Es ist, als hätte Neill Blomkamp die Themen seines Films "District 9" gewürfelt: Um "Rassismus" und "Aliens" solle es demzufolge gehen. So ungläubig man auch auf den Plot reagieren mag, so erschreckend glaubwürdig ist das Ergebnis. Vor allem die ersten Minuten, gepflastert mit gespielten Interviews, zeichnen die gesellschaftliche Reaktion auf Eindringlinge von außerhalb so, wie man sie auch in der Realität vermuten könnte.
Die Bürger des südafrikanischen Johannesburg haben sich Jahre nach der Ankunft eines riesigen Raumschiffs damit abgefunden, dass über 1 Mio. Außerirdische in "District 9", einer Art Alien-Slum, ihr ärmliches Dasein fristen und aus technischen Gründen nicht mehr heimkehren können. Die Stadt ist inzwischen von Verbotsschildern für die fremden Wesen gesäumt, Beschwerden über die Kosten ihrer Unterbringung werden laut, ein neues Areal, weit außerhalb der Stadt, wird geplant. Dass der für die Umsiedlung beauftragte Wikus van de Merwe (Sharlto Coplay) bald zur ärmsten Sau der Filmgeschichte seit William H. Macy in "Fargo" avancieren wird, ahnt dieser zu jenem Zeitpunkt noch nicht.

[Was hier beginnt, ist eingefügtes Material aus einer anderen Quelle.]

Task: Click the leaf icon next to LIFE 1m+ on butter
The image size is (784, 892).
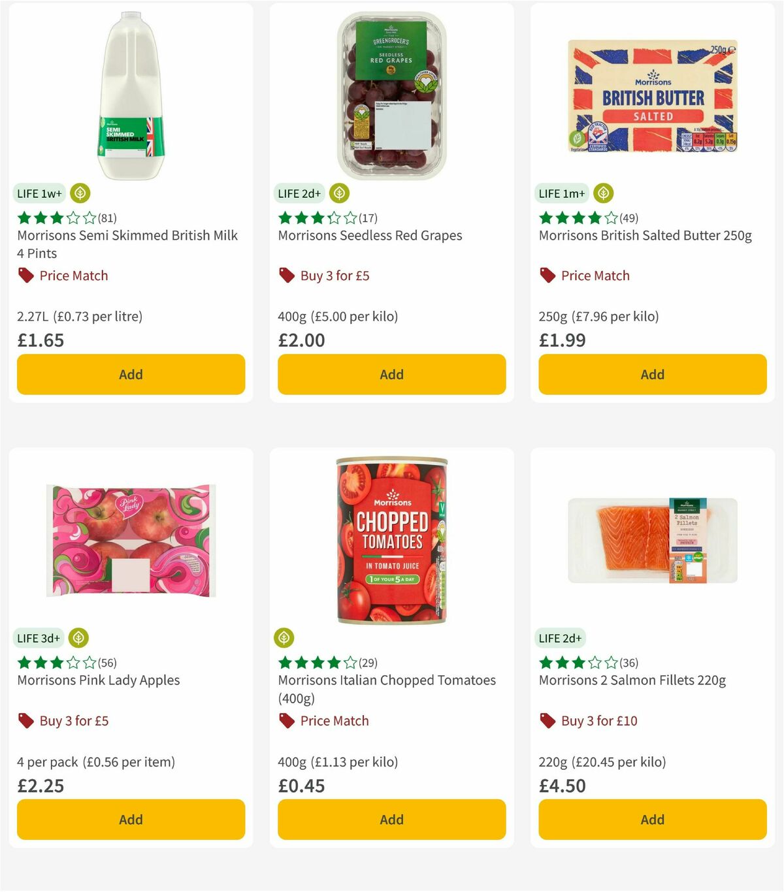Action: [603, 193]
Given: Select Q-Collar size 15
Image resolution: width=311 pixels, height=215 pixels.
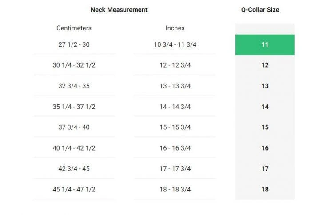Looking at the screenshot, I should click(x=265, y=127).
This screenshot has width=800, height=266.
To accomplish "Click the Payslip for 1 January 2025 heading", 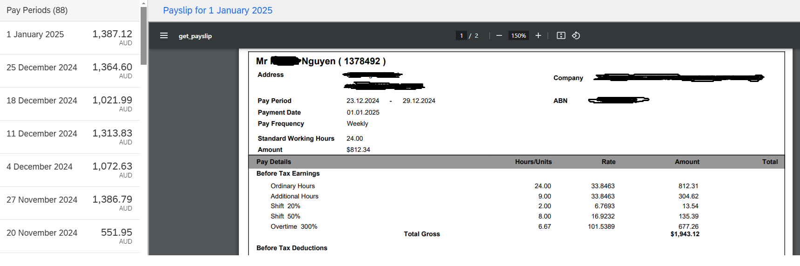I will 217,10.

Unterschlagen darf man nicht, dass bereits nach der Hälfte das politische System im Umkreis des Ghettos fertig enttarnt ist und sich jede vorgespielte Rechtsstaatlichkeit als Makulatur entpuppt hat. Ab hier wird "District 9" zum Action-Spladder-Knaller und ab hier stehen nicht mehr die Filmidee im Zentrum, sondern das Schicksal der Figuren und der explosionsträchtige Endspurt. Durch das dystopische und piktogrammverliebte Setting sowie herausragende Effekte bleibt der Film bis zum Schluss spannend. Trotz eines Taschengeld-Budgets von 30 Mio. US-Dollar reicht das für einen ungewöhnlichen SciFi-Knüller aus, der zudem eindringlich vor den gefährlichsten Vertretern der menschlichen Spezies warnt: Schwiegereltern.
"Die glauben, die könnten sich diesen Hügel für hunderttausend Mark 'kaufen', denn zum Hügel ist er ja degradiert worden," sagte Reinhold Messner einmal über den Mount Everest. So geht es in Baltasar Kormákurs Drama "Everest" nicht um Pioniere und Entdecker, nicht um Eroberer weiter Fernen, sondern um Menschen, die das Bezwingen der Natur für eine Pauschalreise halten.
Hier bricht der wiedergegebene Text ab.